▶ [Problem requirements] Transcribe each entry so that it matches the original exactly.

=== Section Start ===

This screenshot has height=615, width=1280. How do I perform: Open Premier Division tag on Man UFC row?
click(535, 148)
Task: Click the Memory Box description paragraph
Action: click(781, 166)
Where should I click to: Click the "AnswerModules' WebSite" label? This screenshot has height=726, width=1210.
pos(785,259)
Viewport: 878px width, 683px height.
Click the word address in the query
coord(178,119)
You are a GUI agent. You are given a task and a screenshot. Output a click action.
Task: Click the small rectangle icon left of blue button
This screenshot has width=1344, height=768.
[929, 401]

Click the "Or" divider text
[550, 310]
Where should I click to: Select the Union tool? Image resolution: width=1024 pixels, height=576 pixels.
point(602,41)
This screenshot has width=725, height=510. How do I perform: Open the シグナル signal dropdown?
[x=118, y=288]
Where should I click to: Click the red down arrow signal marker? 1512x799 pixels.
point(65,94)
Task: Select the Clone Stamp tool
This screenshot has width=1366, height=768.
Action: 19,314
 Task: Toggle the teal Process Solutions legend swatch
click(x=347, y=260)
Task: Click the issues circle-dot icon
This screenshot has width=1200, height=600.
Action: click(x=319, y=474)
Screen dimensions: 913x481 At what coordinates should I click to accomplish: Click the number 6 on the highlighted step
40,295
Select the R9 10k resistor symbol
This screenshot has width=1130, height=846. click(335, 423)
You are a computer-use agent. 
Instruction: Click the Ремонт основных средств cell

=== Section End ===

▶ [Written response]
This screenshot has height=615, width=1280. How do I perform: Open Premier Division tag on Man UFC row?
click(535, 148)
Task: Click the Memory Box description paragraph
Action: click(781, 166)
Where should I click to: Click the "AnswerModules' WebSite" label? This screenshot has height=726, width=1210.
pos(785,259)
Viewport: 878px width, 683px height.
Click the word address in the query
coord(178,119)
You are a GUI agent. You are given a task and a screenshot. Output a click action.
Task: Click the small rectangle icon left of blue button
This screenshot has width=1344, height=768.
[929, 401]

Click the "Or" divider text
[550, 310]
Where should I click to: Select the Union tool? Image resolution: width=1024 pixels, height=576 pixels.
point(602,41)
This screenshot has width=725, height=510. How do I perform: Open the シグナル signal dropdown?
[x=118, y=288]
Where should I click to: Click the red down arrow signal marker? 1512x799 pixels.
point(65,94)
Task: Select the Clone Stamp tool
This screenshot has width=1366, height=768.
Action: 19,314
 Task: Toggle the teal Process Solutions legend swatch
click(x=347, y=260)
Task: Click the issues circle-dot icon
This screenshot has width=1200, height=600.
Action: click(x=319, y=474)
Screen dimensions: 913x481 At what coordinates should I click to accomplish: Click the number 6 on the highlighted step
40,295
Select the R9 10k resistor symbol
This screenshot has width=1130, height=846. click(335, 423)
You are a computer-use agent. 
Instruction: Click the Ремонт основных средств cell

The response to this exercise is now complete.